You guys are all awesome, thanks for the good feedback and the further reading! I’ll be sure to check those out!
So after posting this I went and made an ActorComponent; and realised that I could just do a check to see if an Actor has that component in my other classes that want to manipulate values or get values from it (which skips doing checks like, is it this, or is it this, or is it this? So on and so forth). This seems like the quickest and most foolproof solution (and certainly the easiest for me to understand).

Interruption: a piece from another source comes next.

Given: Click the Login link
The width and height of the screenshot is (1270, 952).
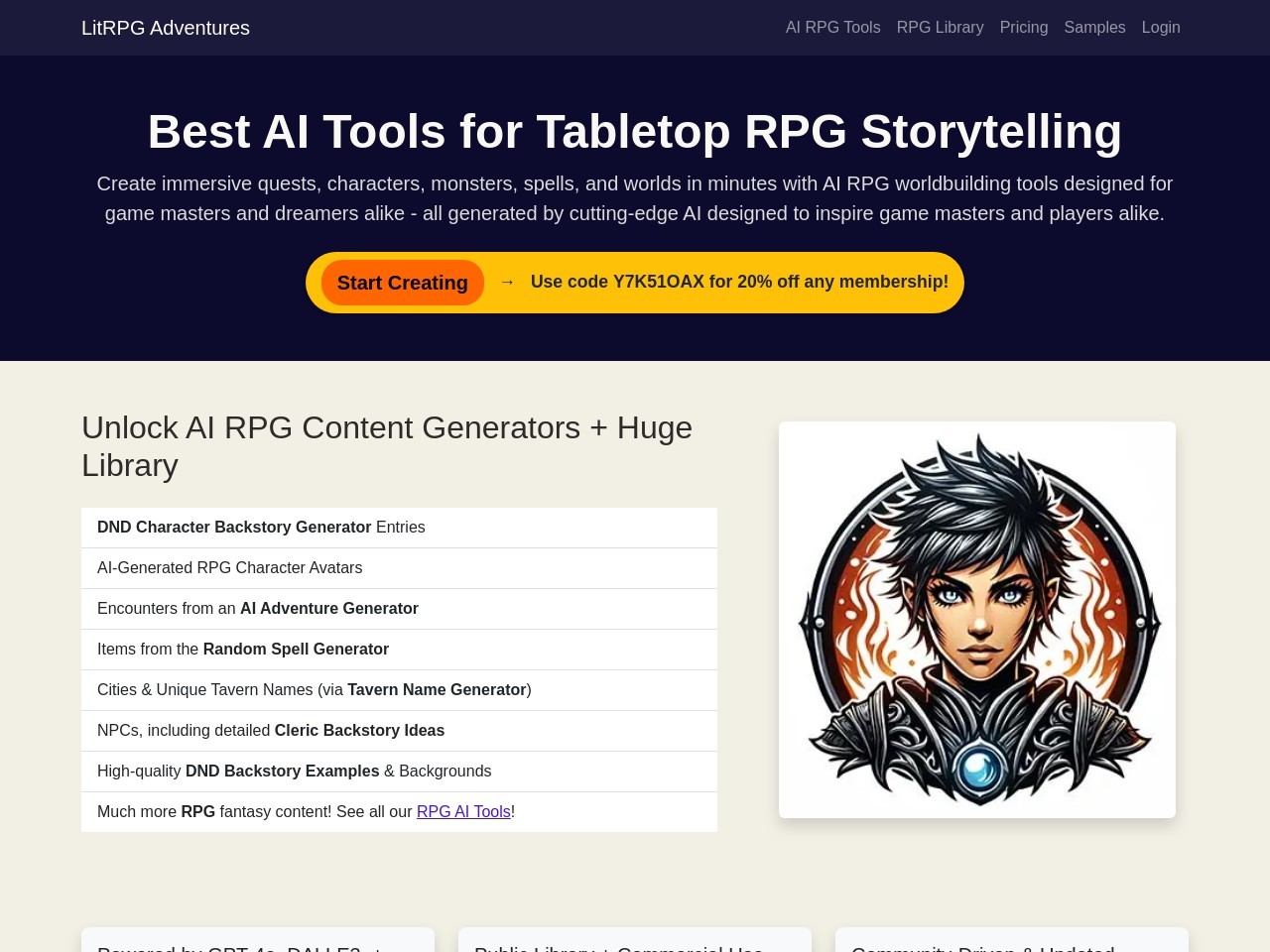Looking at the screenshot, I should [1160, 28].
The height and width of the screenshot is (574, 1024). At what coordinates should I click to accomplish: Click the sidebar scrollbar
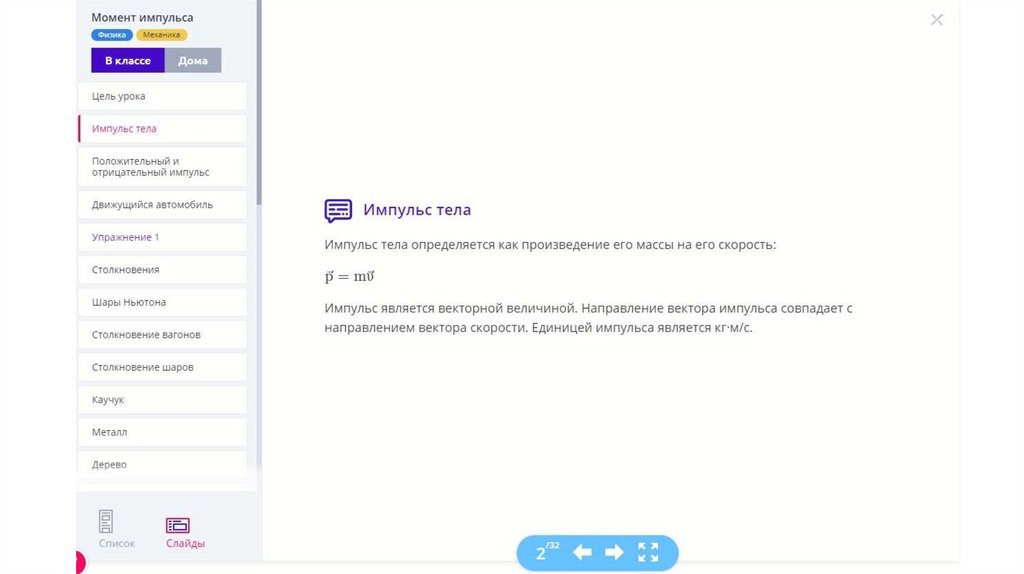tap(259, 100)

The idea was that I wanted to Append properties to certain classes, such as a Vehicle that can be built (in-game) from a building. The vehicle would have properties such as build time, build cost, health etc, but would inherit from APawn so that I could easily update my code to the latest version of Unreal at the time and avoid any changes to source code. Sometimes however I might want to build an actor or some other class, but with those same properties. Being able to specify which types of actors had these properties and being able to manipulate them all universally without a LOT of conditional checks and casting was the plan. Of course, I wanted to make Blueprints of the basic ‘Vehicle’ class for different vehicles, all with different values for those same properties.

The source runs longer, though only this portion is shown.